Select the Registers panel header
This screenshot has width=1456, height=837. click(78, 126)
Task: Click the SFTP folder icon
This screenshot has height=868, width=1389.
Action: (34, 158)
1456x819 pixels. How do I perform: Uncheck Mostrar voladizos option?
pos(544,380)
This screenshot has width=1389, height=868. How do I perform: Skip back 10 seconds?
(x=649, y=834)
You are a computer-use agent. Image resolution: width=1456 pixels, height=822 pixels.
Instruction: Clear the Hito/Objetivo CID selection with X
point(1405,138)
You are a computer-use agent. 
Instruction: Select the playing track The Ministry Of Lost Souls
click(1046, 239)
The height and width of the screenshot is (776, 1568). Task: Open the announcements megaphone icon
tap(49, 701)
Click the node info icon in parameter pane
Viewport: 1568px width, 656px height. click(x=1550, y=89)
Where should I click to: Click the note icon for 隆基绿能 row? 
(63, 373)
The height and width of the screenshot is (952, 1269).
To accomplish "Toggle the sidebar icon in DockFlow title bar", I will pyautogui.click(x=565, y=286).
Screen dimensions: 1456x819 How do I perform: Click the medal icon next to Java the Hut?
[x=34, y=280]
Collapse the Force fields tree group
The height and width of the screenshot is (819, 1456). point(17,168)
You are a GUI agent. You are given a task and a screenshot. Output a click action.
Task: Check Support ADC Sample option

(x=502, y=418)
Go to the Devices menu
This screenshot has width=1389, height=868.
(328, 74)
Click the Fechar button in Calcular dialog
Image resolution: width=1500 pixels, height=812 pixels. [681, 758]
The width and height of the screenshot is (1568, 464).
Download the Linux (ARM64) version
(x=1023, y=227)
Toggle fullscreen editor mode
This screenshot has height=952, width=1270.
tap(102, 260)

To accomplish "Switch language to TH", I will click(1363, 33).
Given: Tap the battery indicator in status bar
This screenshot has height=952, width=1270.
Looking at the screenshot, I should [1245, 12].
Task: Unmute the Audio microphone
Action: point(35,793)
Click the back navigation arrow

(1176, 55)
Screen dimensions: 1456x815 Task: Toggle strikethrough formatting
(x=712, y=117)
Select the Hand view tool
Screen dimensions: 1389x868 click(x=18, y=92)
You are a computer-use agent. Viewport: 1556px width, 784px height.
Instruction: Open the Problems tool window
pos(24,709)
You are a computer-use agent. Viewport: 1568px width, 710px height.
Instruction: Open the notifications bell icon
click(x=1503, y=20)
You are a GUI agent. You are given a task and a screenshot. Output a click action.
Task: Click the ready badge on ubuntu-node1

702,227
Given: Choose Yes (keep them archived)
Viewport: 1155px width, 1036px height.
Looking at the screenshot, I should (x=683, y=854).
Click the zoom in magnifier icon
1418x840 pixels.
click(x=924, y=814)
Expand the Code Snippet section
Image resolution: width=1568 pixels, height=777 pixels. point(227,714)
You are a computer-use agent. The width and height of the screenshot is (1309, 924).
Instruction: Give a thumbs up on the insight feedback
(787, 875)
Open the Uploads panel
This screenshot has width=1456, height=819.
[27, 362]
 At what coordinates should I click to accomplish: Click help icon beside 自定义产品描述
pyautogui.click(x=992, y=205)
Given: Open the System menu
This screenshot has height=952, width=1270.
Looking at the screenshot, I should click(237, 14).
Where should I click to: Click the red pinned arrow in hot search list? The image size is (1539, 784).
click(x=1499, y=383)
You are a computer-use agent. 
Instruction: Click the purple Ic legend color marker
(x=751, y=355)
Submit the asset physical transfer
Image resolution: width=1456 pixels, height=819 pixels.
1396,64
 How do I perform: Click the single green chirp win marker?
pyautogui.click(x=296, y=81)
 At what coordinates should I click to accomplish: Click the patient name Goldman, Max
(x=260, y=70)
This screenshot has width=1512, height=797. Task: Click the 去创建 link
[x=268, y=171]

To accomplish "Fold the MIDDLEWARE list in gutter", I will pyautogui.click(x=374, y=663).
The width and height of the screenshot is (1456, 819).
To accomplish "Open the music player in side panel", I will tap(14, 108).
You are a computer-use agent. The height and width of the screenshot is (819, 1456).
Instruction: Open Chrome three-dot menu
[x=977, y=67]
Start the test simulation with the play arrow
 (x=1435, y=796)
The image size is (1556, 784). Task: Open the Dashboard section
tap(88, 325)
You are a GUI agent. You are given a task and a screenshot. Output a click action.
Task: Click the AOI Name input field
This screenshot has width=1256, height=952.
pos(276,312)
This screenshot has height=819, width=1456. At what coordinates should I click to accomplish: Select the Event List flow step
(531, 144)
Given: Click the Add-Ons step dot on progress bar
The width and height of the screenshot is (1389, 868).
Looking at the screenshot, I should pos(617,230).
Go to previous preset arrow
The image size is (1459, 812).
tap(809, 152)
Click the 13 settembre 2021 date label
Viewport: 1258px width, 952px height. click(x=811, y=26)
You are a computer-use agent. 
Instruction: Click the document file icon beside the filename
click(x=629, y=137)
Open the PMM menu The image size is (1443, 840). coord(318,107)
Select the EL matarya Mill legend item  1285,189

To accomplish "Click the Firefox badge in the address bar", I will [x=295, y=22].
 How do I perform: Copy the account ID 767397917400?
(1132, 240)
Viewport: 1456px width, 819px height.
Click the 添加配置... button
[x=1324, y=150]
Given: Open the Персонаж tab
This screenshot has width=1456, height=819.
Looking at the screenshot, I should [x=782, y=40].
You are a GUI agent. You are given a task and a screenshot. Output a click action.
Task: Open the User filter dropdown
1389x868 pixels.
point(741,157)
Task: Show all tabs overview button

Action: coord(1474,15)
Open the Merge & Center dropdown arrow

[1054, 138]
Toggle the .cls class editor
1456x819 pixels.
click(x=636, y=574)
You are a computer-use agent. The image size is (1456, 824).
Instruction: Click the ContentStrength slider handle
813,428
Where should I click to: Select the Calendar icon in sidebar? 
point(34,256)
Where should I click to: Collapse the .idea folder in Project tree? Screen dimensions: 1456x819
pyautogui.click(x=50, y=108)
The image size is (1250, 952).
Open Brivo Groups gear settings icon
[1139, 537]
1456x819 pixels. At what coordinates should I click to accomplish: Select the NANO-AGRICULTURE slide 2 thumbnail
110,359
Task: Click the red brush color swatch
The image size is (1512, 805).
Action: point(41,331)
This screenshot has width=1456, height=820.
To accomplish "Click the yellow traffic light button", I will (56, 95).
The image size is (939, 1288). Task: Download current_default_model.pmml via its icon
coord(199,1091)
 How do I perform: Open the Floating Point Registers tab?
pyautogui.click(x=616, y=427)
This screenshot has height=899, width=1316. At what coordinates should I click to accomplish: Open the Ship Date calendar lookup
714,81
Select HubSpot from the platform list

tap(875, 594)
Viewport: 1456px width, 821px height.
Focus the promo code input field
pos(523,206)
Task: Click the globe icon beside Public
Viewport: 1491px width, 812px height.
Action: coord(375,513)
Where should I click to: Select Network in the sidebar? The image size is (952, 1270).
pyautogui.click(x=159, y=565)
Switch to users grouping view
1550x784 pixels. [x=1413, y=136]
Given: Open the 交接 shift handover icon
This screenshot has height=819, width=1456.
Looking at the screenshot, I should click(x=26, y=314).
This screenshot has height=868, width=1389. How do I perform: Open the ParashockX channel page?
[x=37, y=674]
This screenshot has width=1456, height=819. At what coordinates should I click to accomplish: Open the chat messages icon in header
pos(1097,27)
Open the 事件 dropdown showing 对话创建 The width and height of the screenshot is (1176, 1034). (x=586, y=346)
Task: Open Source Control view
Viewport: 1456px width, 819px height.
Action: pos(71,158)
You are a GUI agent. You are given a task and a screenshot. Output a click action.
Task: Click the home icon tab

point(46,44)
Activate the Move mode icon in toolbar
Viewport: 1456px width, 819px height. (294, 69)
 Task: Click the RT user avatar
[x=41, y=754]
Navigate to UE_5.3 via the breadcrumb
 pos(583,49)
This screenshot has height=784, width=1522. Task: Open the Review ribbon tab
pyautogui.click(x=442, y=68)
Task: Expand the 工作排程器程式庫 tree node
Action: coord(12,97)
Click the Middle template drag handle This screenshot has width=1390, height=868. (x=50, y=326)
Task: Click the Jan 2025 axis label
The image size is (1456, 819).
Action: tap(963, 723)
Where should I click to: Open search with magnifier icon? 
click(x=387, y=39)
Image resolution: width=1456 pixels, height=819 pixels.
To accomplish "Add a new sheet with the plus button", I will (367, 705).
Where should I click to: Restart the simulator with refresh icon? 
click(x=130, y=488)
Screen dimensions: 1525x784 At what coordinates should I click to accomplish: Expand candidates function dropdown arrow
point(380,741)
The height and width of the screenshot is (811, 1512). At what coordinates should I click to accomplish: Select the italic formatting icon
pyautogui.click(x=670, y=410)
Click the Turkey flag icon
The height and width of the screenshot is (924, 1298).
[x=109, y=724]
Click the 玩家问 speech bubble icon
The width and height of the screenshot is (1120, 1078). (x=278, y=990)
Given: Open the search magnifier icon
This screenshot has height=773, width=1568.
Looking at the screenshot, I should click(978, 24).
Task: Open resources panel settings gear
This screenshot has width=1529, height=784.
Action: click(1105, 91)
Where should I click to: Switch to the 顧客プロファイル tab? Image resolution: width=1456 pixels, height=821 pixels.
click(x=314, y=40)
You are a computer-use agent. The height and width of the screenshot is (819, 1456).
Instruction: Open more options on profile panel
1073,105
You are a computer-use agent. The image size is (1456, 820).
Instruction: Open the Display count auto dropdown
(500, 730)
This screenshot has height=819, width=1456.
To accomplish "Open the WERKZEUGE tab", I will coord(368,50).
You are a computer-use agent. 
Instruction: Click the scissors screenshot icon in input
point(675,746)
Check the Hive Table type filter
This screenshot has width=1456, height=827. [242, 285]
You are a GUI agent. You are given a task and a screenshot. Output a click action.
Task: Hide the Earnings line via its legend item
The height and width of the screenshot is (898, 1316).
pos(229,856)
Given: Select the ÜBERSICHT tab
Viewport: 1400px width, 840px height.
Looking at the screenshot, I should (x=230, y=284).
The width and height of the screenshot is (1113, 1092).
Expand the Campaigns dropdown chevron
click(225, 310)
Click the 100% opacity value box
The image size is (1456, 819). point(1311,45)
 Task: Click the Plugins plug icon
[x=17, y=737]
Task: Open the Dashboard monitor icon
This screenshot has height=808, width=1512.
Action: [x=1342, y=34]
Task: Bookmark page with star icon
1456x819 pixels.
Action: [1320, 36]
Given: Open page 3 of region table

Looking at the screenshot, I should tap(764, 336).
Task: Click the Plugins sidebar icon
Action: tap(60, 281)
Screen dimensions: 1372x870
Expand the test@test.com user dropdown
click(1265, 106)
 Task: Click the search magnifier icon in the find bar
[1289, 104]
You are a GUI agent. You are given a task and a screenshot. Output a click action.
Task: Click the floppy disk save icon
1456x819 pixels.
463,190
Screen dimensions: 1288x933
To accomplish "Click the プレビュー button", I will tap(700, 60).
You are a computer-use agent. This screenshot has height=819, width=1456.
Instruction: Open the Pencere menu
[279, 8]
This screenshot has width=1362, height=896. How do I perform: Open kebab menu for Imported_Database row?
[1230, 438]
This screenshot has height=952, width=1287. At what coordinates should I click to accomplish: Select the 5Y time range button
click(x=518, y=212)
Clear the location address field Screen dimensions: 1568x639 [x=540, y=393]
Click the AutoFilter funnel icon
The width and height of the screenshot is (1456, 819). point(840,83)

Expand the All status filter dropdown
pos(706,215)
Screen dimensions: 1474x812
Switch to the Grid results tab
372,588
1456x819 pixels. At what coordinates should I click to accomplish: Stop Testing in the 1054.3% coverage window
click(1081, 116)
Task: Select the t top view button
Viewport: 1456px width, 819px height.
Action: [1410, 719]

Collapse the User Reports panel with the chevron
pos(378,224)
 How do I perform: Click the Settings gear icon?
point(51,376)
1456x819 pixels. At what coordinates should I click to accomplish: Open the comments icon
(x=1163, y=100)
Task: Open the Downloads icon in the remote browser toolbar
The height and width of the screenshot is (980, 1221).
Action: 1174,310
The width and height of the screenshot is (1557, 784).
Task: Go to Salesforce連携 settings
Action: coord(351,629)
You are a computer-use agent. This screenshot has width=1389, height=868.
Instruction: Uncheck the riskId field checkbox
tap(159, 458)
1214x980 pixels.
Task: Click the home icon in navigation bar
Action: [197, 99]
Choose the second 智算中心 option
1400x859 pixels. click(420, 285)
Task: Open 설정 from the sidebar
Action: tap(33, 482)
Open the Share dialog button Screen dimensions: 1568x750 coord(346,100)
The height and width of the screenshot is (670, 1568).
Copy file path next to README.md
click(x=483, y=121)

○ ○ ○ ○ ○

All lines holding the word "will" must be found in the listing and copied.

To accomplish "Toggle the sidebar icon in DockFlow title bar", I will pyautogui.click(x=565, y=286).
To accomplish "Switch language to TH", I will click(1363, 33).
To accomplish "Fold the MIDDLEWARE list in gutter", I will pyautogui.click(x=374, y=663).
To accomplish "Open the music player in side panel", I will tap(14, 108).
To accomplish "Click the Firefox badge in the address bar", I will [x=295, y=22].
To accomplish "Click the yellow traffic light button", I will (56, 95).
To accomplish "Add a new sheet with the plus button", I will (367, 705).
To accomplish "Open the WERKZEUGE tab", I will coord(368,50).
To accomplish "Click the プレビュー button", I will tap(700, 60).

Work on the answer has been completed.